The solution to these and many other castoffs is to find usefulness in that waste. There are many examples of finding use and economic value in what was once discarded. Sawmills used to leave enormous piles of sawdust to rot over time. Now that sawdust is mixed with glues to create sheets of MDF (medium-density fiberboard) used in furniture and cabinetry. Even culled logs that used to decompose are now chipped up to make OSB (oriented strand board), used to sheath house walls and roofs. The advantages are clear in finding new uses for our waste by-products. Imagine the lost revenues and environmental damage caused by careless shipping practices and methane escaping from fossil oil and gas extraction.
There is a new source of enormous waste in the heat being created by large data and bitcoin mining operations. Their vast banks of computers generate heat that must be removed from the buildings. Water is used in an “open loop” system where it is drawn from local surface or groundwater, then returned to its environmental source, carrying all that heat. This current practice is raising water temperature in lakes, streams, and groundwater to the detriment of entire ecologies.

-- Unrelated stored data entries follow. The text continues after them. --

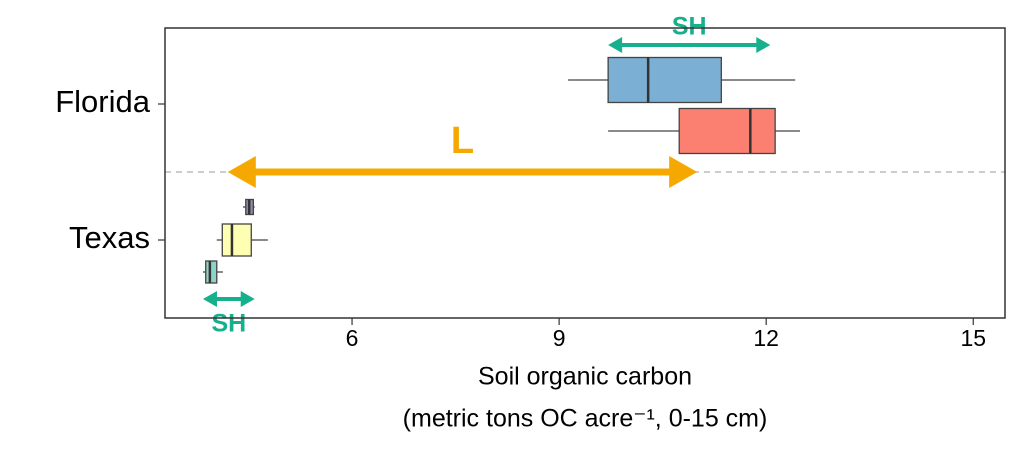 The image size is (1024, 468). I want to click on x-axis-label: Soil organic carbon, so click(585, 377).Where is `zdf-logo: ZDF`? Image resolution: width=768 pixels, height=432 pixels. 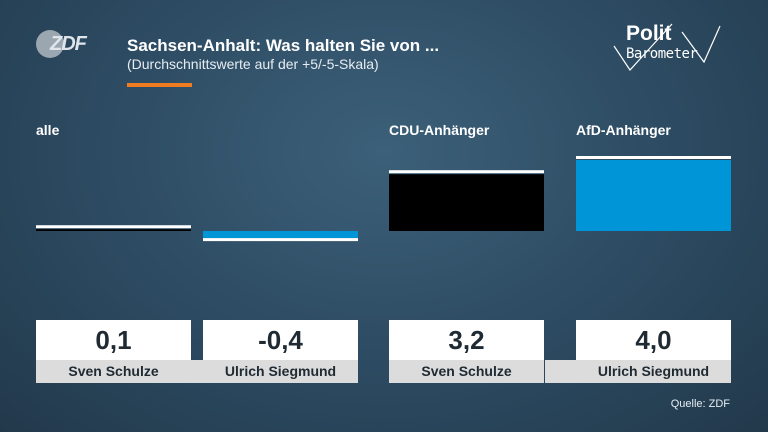
zdf-logo: ZDF is located at coordinates (62, 44). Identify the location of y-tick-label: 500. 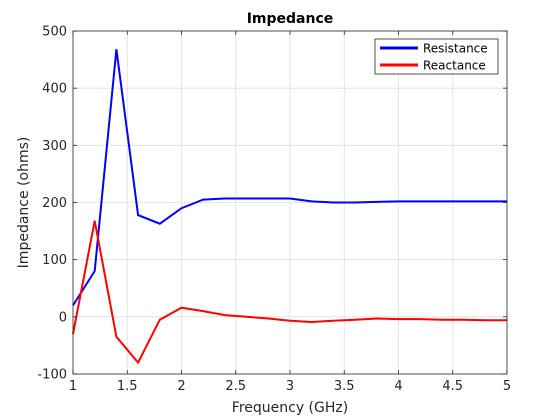
(54, 32).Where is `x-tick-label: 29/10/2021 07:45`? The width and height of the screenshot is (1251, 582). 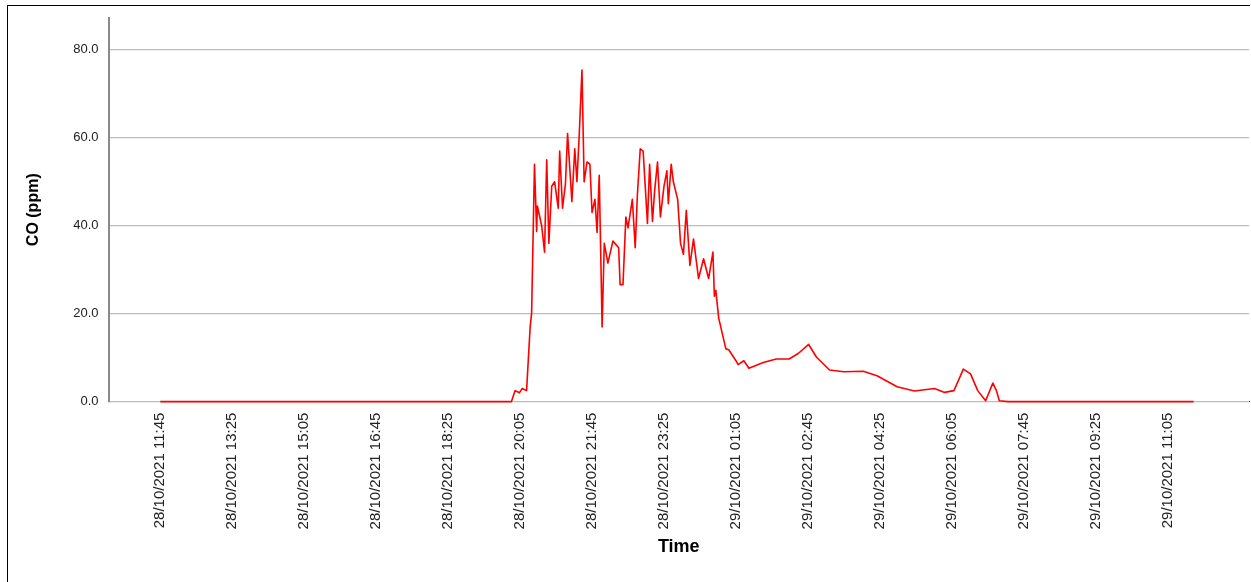
x-tick-label: 29/10/2021 07:45 is located at coordinates (1022, 471).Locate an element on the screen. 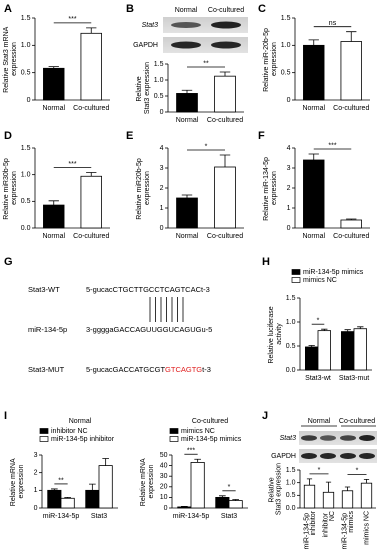  panel-letter: B is located at coordinates (130, 9).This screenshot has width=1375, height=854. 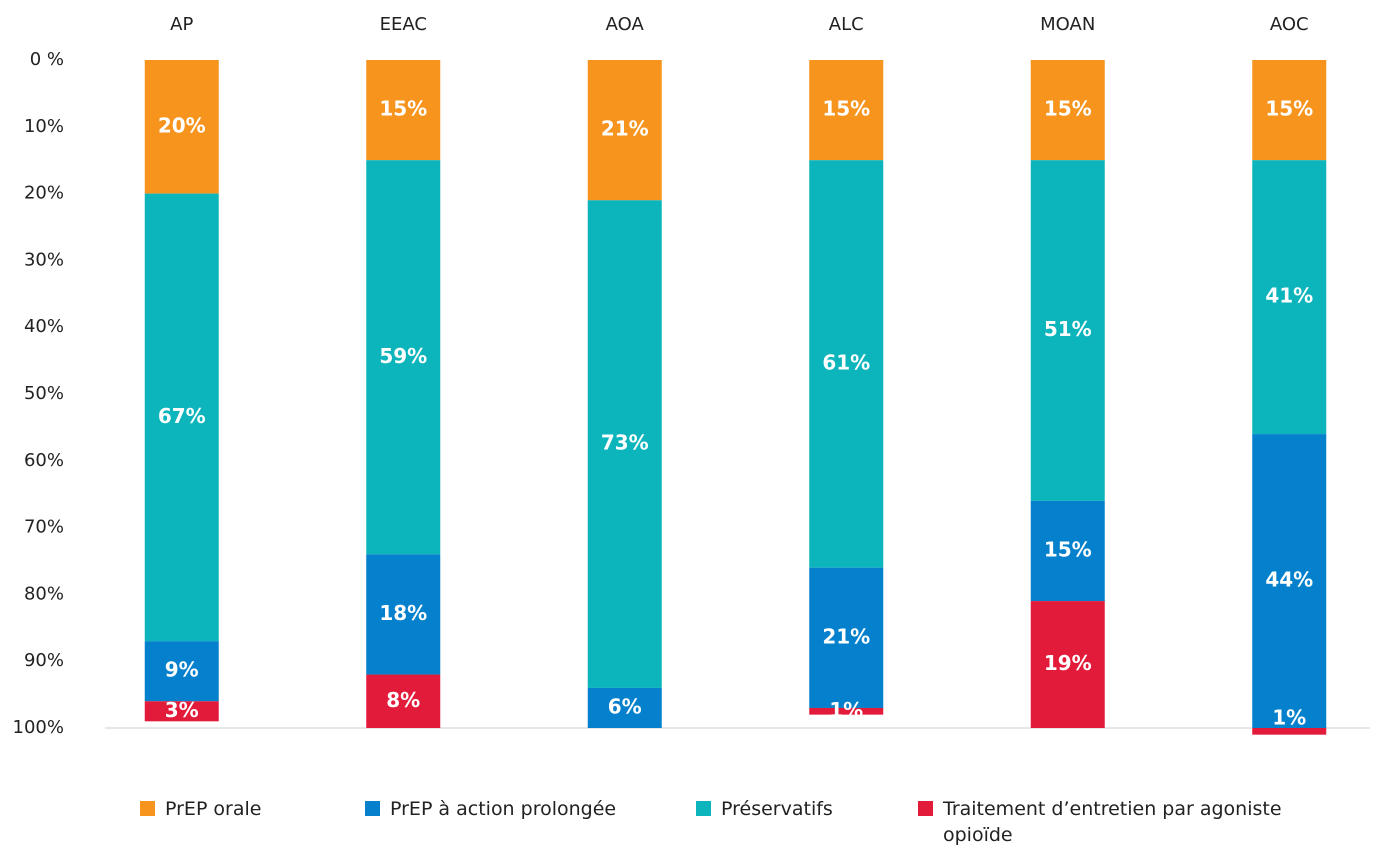 I want to click on legend-item: PrEP à action prolongée, so click(x=535, y=809).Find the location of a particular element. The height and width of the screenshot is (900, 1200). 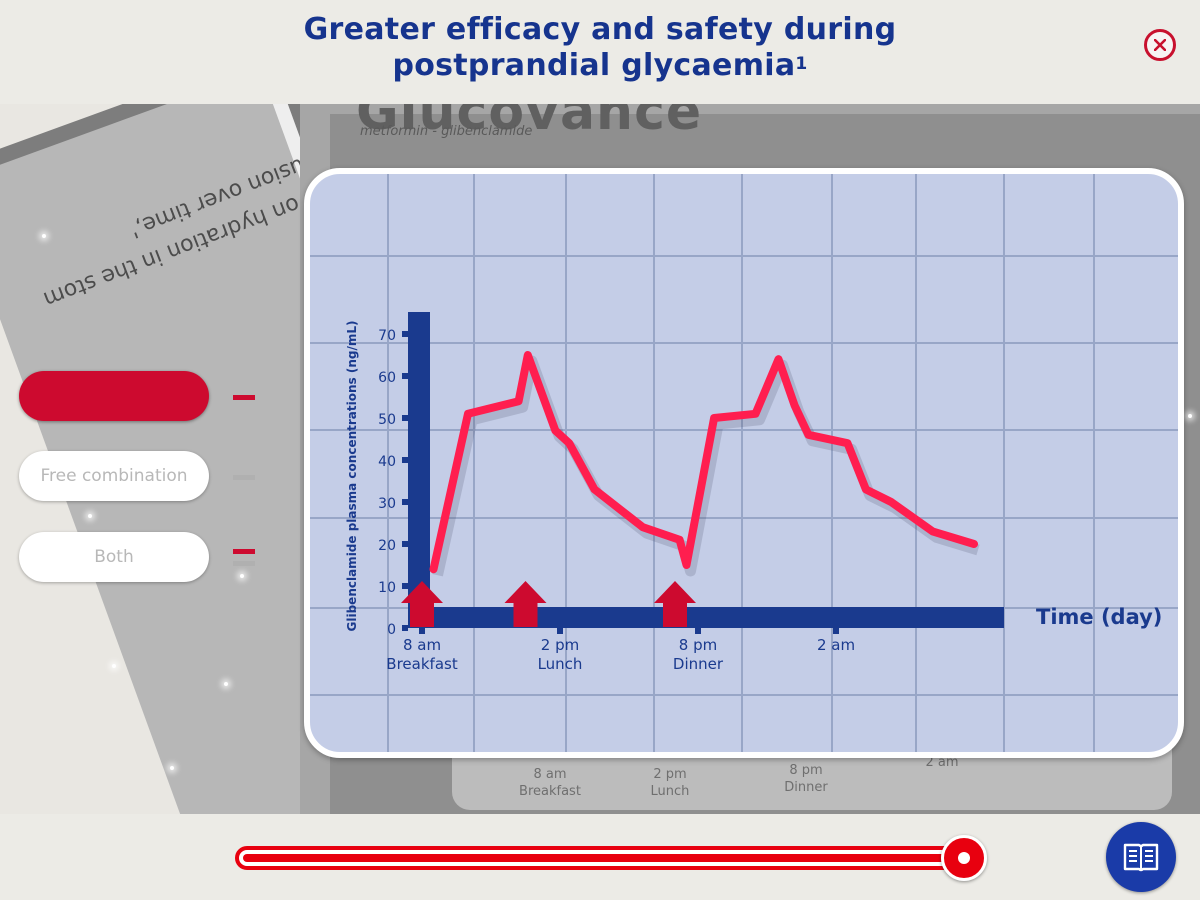

y-tick-label: 30 is located at coordinates (387, 504).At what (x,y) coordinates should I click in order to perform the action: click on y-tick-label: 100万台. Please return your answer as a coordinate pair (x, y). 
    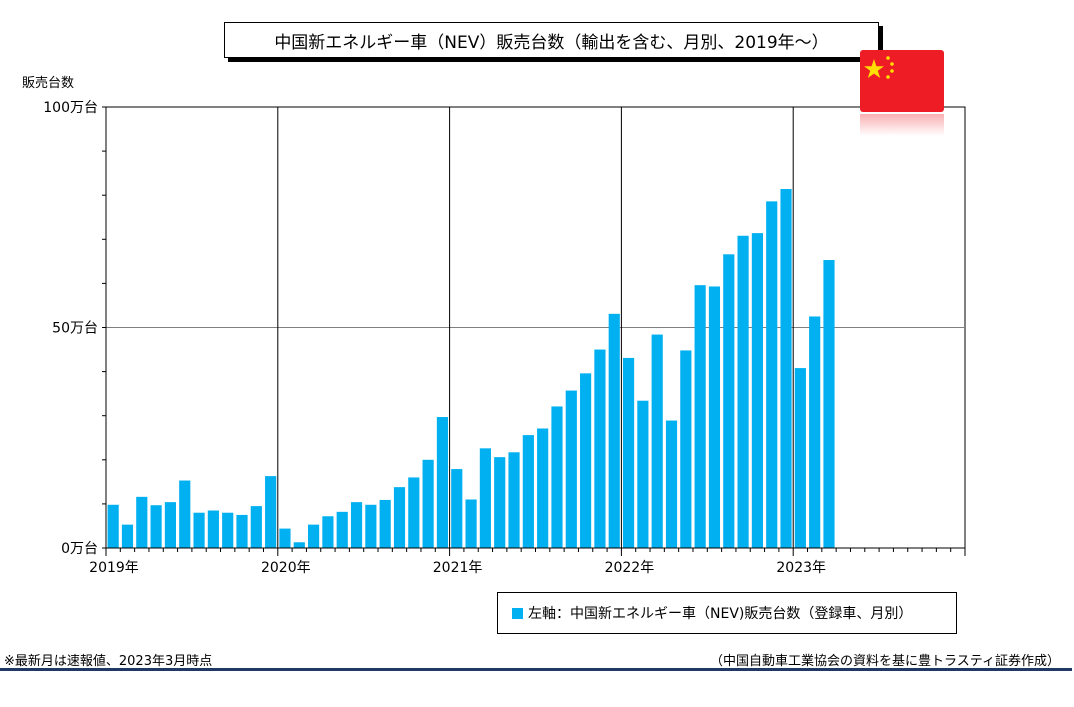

There are several better ways to deal with the heat by-product. A “closed loop” cooling system would not dump heat into water sources. Our vehicle engine cooling systems are closed loop and have been successful for a hundred years. The reclaimed heat is used to warm us while driving in winter. This begs the question of why data centers would dump the heat at all. The electrical waste by-product called heat could be piped to warm local homes, commercial buildings, and greenhouses. The principle and technology to capture and re-use waste heat are already in practice in other industries using heat exchangers, Organic Rankine Cycle (ORC), and high-temperature heat pumps.
So why are these data centers resorting to the simplest, quickest, and easiest solution to their heat “problem”? Because they are in a competitive race to be in the top position in this emerging economic engine. Build it fast, build it cheap, keep it opaque, and promise community benefits and big company profits. Only the profits are assured. When the top players are entrenched and the dust settles, the local citizens will have to survive the data centers’ intrusion into their lives. The environment will protest with increased degradation and extreme weather events. Leaving us with AI, housed in a two-gallon glass pickle jar.